## What this exercise asks
1. Using the passage below on Vietnam's economy, decide whether each statement agrees with it. Answer yes or no for each, and quote the deciding words exactly. (a) Moody's lowered Vietnam's sovereign credit rating to B1 in December 2010. (b) The central bank put bad debt at 6 percent of outstanding loans at the end of 2012. (c) Breu said state-owned enterprises often function as a way to keep unemployment down.
2. In the passage below on Vietnam's economy, what rate of economic growth does the country target this year?
3. Translate this sentence from the passage below on Vietnam's economy into Spanish: "Governments have difficulty giving state-owned companies more independence because they often serve as vehicles for state policies, Breu said."

## Passage
################

Vietnam’s sovereign credit rating was cut one step to B1 in December 2010 by Moody’s Investors Service, which cited concerns including “debt distress at Vietnam Shipbuilding Industry Group,” or Vinashin. Standard & Poor’s followed the same month, placing Vietnam three levels below investment grade.
The country targets 5.5 percent economic growth this year, which would be its first period of three straight years of growth below 6 percent since 1988, according to International Monetary Fund data. The government is trying to fix a banking sector weighed down by bad debt, which the central bank said was 7.8 percent of outstanding loans at the end of 2012.
Governments have difficulty giving state-owned companies more independence because they often serve as vehicles for state policies, Breu said.
“In SOEs, you will find a lot of hidden inefficiencies because they might not have been managed according to business principles,” Breu said in the July 2 interview. “Many times they function as a way to keep unemployment down.”

################

## Material provided
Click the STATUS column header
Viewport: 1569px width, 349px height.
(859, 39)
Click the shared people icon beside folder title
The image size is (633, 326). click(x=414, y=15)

################

## Solutions for each task
1.
(a) Yes: "was cut one step to B1 in December 2010 by Moody’s Investors Service"
(b) No: "7.8 percent of outstanding loans at the end of 2012"
(c) Yes: "Many times they function as a way to keep unemployment down."

2. 5.5 percent.

3. Los gobiernos tienen dificultades para dar más independencia a las empresas estatales porque a menudo sirven como vehículos de las políticas del Estado, dijo Breu.